Nos anos 70, segundo Ismail Xavier, as ideias de nacional e popular vão adquirir outro espaço. A década se inicia com um avanço da indústria cultural e a produção cinematográfica oscila em dois pólos: a Boca de Lixo, com suas pornochanchadas, e as produções da Embrafilme (empresa estatal brasileira de economia mista, que estabeleceu fortes diálogos com diretores provindos do Cinema Novo), de modo a se ter uma pluralidade temática nos filmes. Entre 1970 até meados de 1984 nota-se uma preocupação maior em tratar de alguma manifestação da cultura popular, principalmente a religião, e em especial no cinema de ficção com a Umbanda e o Candomblé, que estabeleceram trânsitos da realidade social. 
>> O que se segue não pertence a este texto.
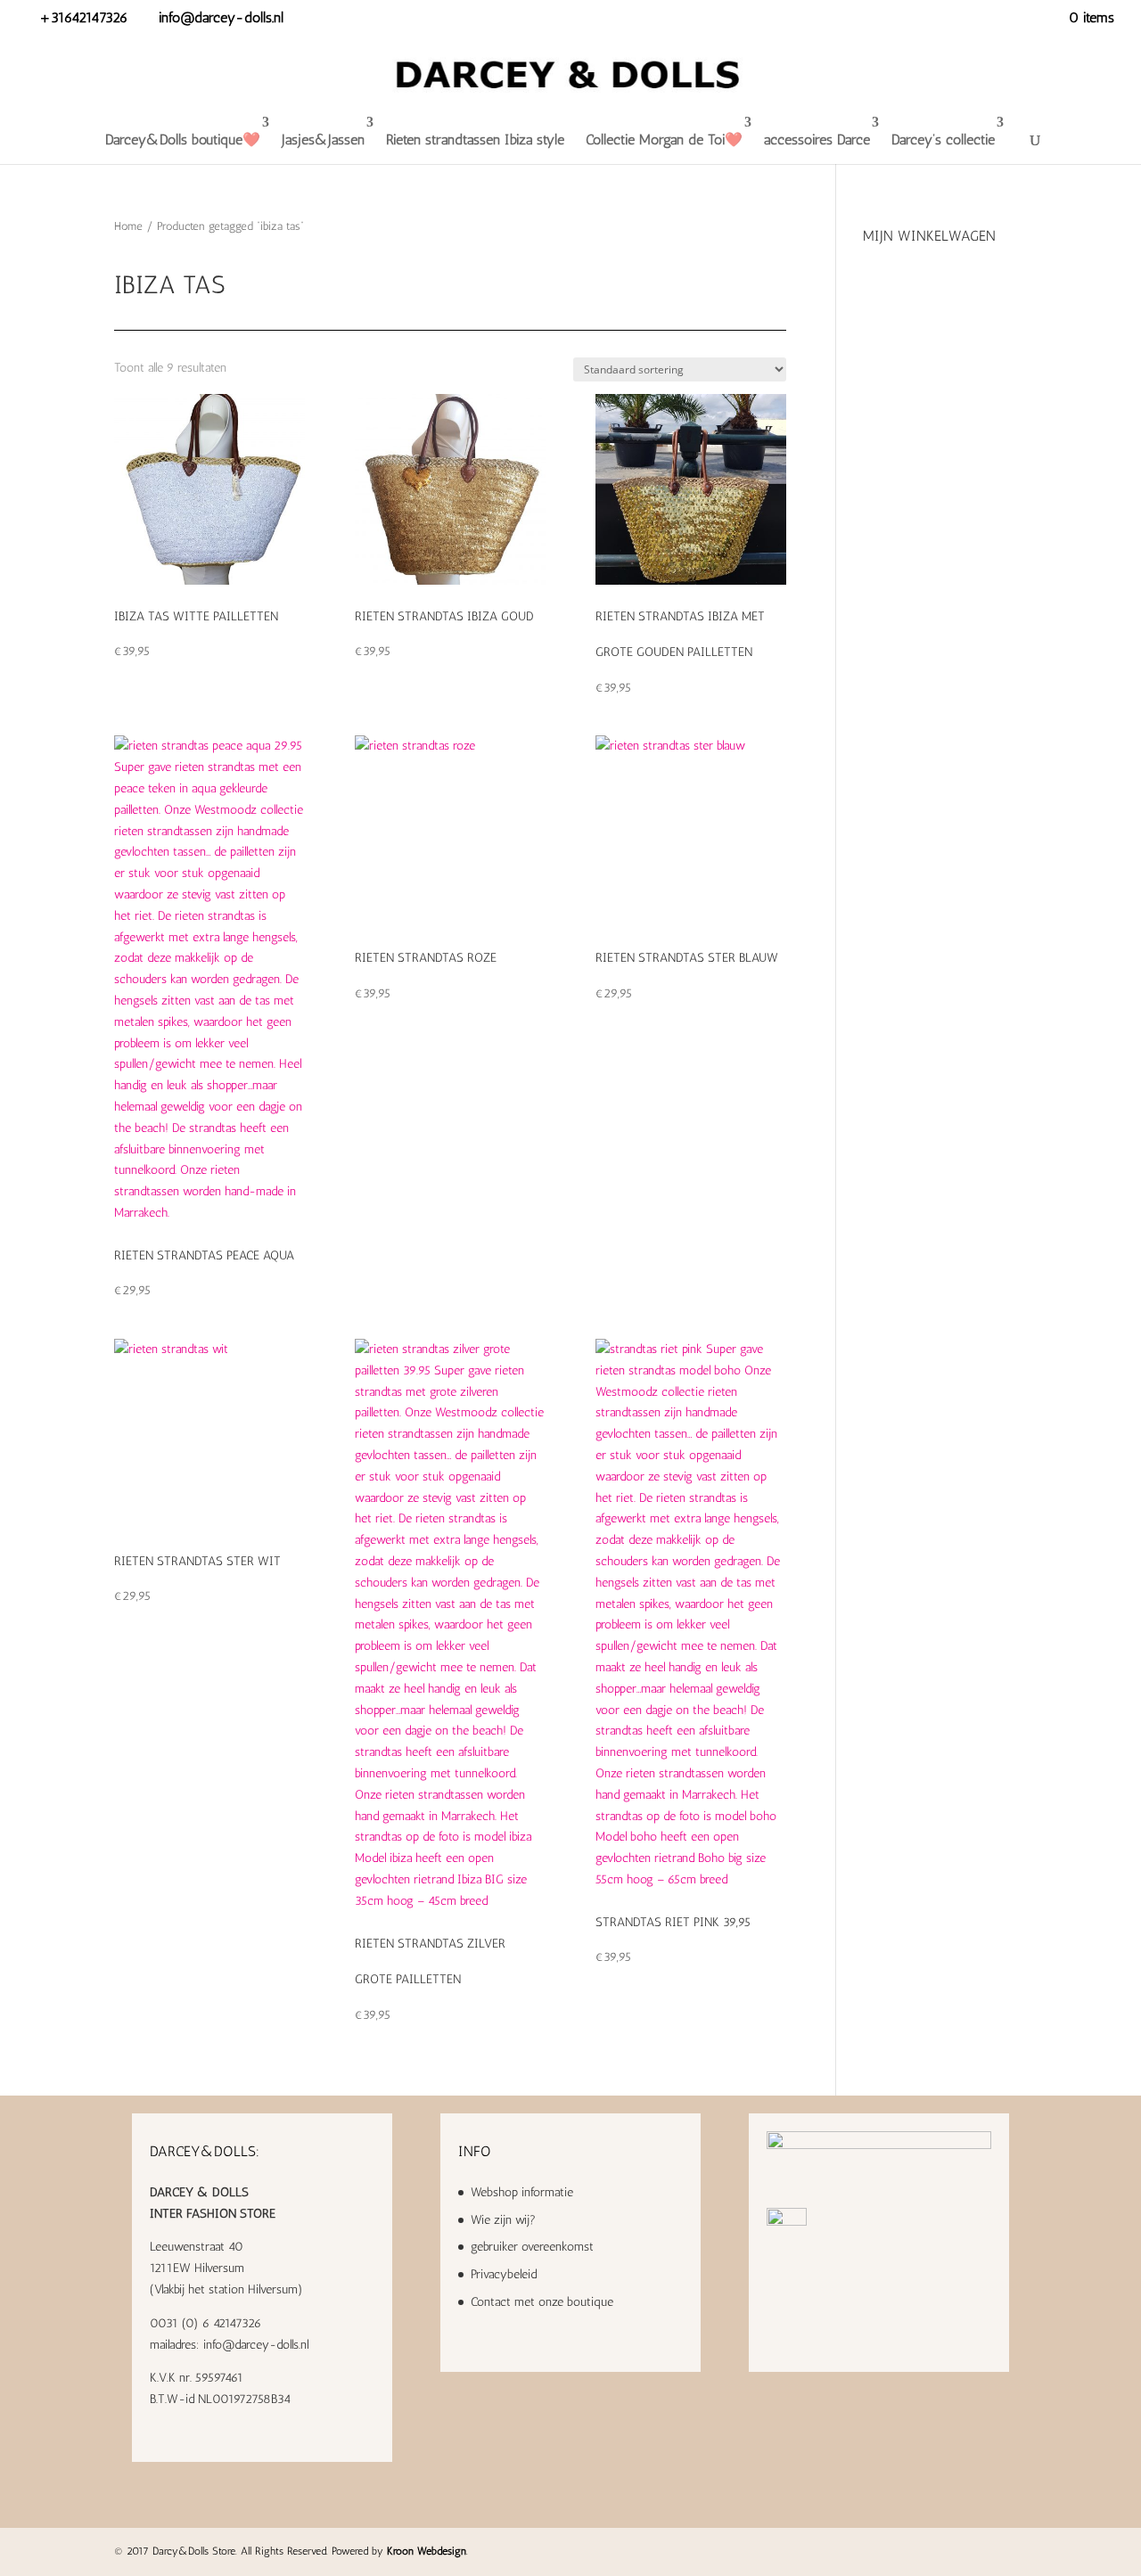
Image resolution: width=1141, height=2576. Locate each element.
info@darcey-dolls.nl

Nesse sentido, em 1973, é lançado pelo Conselho Nacional de Cultura “As diretrizes Nacionais para um Plano Nacional de Cultura”, que promovia iniciativas governamentais para a preservação da identidade nacional do homem brasileiro, cuja formação cultural advinha da miscigenação do europeu, do índio e do negro. E justamente nos anos 70 nota-se a expansão da Umbanda e do Candomblé no país, que conquistaram novos adeptos entre classes média e baixa, expandindo-se nos centros urbanos do Brasil de maneira a se sedimentar como temas recorrentes na cultura de consumo em expansão (BASTIDE, Roger). Após o golpe de 1964, os cineastas reavaliam suas posturas e as religiões populares (assim como outros elementos da cultura popular) começam a se inserir como definidoras de enredos e formas no campo cinematográfico. Três produções em especial nos permitem compreender essas imagens de representação constituídas como metáforas das identidades: “O Amuleto de Ogum (1974)”, “Tenda dos Milagres (1977)” e “Prova de Fogo (1980)”.

É importante frisar que a discussão acerca de identidade étnica eclodiu no Brasil na década de setenta de maneira que a Umbanda e o Candomblé tornaram-se temas recorrentes em debates e estudos acadêmicos; destaco aqui a contribuição de Renato Ortiz, que deu o norte nas relações entre sincretismo e etnicidade. Ademais, para compreender a proposta dessas religiões como metáforas no cinema do período, faz-se útil rememorar o conceito de democracia racial, pressuposto da igualdade de indivíduos de raças diferentes, e que segundo Antônio Alfredo Guimarães, entra em voga nos anos 40 e são enunciados, primordialmente, por Roger Bastide e Arthur Ramos. Pós 1964, não se fala mais em democracia racial, mas sim em mito racial e estudos alternativos começam a emergir sobre essa questão, como os de Florestan Fernandes. Até então, os filmes frisavam muito pouco acerca dessa ideia, até “Tenda dos Milagres”, de Nelson Pereira dos Santos, ser lançado em 1977 como adaptação do romance de Jorge Amado, em que o mito aparece explicitamente na defesa de um projeto de mestiçagem para o Brasil.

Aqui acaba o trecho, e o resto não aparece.